The self-correcting medium
: Citizens’ media both spreads rumors and debunks them. Citizens’ media also forces mainstream media to cover stories it may not otherwise cover. There’s an example of all this in Baltimore after online postings alleging that the mayor, Martin O’Malley, had an affair.
Another person posting about the topic was revealed this week to be Joseph Steffen, a longtime political operative for O’Malley’s political rival, Gov. Robert L. Ehrlich Jr.
That story, and Steffen’s resignation, broke in the mainstream media. But it highlights how Web sites – with their freewheeling rumors and rants – increasingly are forcing more traditional news institutions to write articles that otherwise wouldn’t see the light of day.
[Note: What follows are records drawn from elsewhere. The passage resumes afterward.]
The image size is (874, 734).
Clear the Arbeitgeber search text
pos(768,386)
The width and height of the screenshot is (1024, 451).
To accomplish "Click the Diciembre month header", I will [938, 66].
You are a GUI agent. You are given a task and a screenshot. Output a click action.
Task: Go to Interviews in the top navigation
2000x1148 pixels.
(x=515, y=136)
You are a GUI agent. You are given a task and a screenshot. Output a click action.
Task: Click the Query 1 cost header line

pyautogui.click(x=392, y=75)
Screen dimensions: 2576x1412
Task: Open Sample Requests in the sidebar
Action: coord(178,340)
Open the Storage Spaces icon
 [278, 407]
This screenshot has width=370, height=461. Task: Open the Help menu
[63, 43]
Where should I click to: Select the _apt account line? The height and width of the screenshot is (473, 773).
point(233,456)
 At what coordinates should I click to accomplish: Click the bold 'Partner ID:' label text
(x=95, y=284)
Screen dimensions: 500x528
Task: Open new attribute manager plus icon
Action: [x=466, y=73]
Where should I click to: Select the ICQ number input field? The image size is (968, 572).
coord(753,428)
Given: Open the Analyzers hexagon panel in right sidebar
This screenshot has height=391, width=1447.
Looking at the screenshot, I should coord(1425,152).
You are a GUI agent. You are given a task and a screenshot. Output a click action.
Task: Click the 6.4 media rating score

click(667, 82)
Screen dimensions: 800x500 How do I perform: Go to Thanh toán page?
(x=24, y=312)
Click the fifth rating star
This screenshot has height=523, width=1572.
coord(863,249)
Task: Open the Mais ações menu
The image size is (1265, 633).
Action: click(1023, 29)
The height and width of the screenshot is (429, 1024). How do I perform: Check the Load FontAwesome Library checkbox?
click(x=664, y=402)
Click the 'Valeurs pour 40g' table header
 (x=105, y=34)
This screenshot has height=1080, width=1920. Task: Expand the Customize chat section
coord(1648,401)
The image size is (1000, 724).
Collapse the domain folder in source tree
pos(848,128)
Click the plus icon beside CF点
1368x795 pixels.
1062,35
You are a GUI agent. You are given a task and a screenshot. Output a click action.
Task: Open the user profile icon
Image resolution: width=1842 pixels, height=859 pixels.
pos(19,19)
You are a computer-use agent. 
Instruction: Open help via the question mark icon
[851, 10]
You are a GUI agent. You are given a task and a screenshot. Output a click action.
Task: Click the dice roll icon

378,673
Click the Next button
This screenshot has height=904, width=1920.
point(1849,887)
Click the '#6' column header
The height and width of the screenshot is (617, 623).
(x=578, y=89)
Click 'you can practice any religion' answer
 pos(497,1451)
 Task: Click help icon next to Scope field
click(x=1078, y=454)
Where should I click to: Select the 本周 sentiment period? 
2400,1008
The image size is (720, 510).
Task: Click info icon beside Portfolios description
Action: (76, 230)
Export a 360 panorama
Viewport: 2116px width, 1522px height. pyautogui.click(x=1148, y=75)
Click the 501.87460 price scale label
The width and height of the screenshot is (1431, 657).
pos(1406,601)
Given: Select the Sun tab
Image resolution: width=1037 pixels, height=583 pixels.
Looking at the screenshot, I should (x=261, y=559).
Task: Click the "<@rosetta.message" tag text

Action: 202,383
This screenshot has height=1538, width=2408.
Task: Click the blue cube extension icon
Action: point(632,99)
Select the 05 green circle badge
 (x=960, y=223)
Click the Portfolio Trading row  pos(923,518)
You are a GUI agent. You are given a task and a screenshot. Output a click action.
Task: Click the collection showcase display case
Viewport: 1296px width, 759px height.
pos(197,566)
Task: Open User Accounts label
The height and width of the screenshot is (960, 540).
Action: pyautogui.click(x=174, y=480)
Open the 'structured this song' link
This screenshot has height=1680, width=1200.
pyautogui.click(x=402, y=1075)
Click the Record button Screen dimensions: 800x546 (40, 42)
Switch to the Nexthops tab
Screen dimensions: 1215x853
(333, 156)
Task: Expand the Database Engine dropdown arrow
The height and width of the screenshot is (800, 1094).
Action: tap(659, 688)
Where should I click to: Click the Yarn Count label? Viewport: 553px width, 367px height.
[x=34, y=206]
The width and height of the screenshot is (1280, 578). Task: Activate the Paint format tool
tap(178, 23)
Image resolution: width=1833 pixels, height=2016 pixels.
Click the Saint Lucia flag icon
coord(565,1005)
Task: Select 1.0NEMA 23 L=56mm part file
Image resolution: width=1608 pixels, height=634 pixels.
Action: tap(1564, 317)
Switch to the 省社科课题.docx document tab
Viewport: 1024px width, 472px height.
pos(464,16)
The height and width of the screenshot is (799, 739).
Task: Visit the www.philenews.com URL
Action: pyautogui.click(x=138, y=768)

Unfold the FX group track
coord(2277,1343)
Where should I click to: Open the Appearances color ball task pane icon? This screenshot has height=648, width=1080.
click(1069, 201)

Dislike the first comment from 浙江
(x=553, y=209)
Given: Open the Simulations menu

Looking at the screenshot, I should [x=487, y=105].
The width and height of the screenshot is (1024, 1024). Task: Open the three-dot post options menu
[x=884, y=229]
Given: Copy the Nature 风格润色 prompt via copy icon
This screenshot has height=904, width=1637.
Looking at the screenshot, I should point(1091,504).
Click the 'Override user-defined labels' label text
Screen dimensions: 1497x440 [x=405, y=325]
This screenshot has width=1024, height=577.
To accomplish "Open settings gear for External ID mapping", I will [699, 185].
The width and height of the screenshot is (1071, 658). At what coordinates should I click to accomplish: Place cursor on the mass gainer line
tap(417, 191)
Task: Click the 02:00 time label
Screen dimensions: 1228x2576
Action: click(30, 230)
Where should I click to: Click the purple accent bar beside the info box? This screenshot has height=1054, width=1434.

Rumors of O’Malley’s alleged infidelity have long circulated in Baltimore but were not printed in such daily newspapers as The Sun or The Washington Post. It took postings on the Free Republic site, based in Fresno, Calif., to bring that gossip into the local papers of public record, as part of the story of a state official’s resignation for helping to spread such chatter….
The Web site’s treatment of the O’Malley rumor and the 60 Minutes report underscores the dual nature of this new form of communication, which traffics in unsubstantiated rumors but can also serve as a check on the mainstream media.